Yours truly in August of last year on The plusses and minuses of Google+  – filed under minuses:

For any social networking service the single biggest reason they fail is lack of adoption. While Google has become the fastest growing site of-all-time that doesn’t mean that people are using it. In my Circles (get it?) Google+  has not yet been fully adopted. The people that have been most active are very early adopters, people that work at Google, and people that do not have accounts on Twitter or Facebook. Will this change? Will Google somehow convince people, as they did me, to use Google for a few days to see if it sticks? We’ll see.

It is now nearly 10-months later. How is Google+  doing? Not so well from my chair. They haven’t figured out a way, besides Circles, to differentiate themselves from Facebook, Twitter, LinkedIn, and other social networks that clearly have carved out their niche.

I think Google is a great product. It does a lot of things and does them fairly well (although their iPhone application is pretty unusable). If it was launched in February 2004 at the same moment Facebook was launched it would have given the now 900 million user network a run for its money.

So what’s the problem? Again, me, nearly 10 months ago:

Every social networking site was started with a particular purpose in mind. Over time those services typically find their niche (if they survive long enough to do so) whether or not it was the original reason for its inception or not.

[…]

Google , however, goes against this “find the niche” convention. Rather than trying to fill a niche like Facebook or LinkedIn they’re taking on every level of human connection; professional, familial, social, voyeur, etc. and combining them all into one service. They do all of this by providing a different relationship model called Circles.

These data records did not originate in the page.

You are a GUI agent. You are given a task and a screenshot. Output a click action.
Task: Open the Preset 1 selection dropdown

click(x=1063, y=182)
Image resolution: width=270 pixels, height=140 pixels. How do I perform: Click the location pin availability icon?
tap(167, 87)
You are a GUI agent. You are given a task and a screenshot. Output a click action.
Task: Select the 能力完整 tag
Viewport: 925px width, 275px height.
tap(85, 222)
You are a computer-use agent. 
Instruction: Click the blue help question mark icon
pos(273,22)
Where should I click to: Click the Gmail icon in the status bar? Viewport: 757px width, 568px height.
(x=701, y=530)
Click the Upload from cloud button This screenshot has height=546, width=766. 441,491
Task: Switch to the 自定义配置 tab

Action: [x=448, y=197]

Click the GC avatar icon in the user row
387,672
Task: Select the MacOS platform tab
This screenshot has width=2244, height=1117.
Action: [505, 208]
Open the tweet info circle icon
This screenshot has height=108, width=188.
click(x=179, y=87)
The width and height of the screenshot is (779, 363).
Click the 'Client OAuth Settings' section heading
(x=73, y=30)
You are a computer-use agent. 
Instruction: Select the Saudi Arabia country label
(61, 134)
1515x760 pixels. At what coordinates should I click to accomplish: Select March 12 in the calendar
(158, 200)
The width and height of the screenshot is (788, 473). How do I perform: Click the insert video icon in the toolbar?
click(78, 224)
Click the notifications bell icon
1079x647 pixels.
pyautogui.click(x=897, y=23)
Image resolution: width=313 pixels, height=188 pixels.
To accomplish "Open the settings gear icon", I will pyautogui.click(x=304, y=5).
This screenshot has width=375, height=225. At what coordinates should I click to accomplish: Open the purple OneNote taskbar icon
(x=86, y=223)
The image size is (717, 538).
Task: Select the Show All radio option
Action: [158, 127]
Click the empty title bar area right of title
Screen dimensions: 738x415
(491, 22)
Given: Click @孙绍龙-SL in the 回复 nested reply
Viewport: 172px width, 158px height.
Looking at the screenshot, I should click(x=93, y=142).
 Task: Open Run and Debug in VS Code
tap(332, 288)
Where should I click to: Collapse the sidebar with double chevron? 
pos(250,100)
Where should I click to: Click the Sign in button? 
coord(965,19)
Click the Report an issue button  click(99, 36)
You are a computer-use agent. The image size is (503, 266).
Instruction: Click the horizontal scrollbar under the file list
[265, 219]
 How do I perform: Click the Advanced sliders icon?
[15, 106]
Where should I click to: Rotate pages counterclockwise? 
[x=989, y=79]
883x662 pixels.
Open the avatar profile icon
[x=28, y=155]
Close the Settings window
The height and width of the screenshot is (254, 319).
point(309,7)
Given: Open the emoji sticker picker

At the time I thought this approach would have a positive effect for Google+ . I thought that nearly anyone could find a way to make Google useful. But it seems like it has been the opposite. Perhaps this lack of focus has made it so that Google doesn’t identify with very many people.

The only types of people that I see using Google on a regular basis are early adopter tech geeks, social media experts, and people that work at Google. Perhaps someday they’ll separate themselves from the pack somehow but until then it doesn’t seem like Google+  has caught on with any particular crowd in any meaningful way.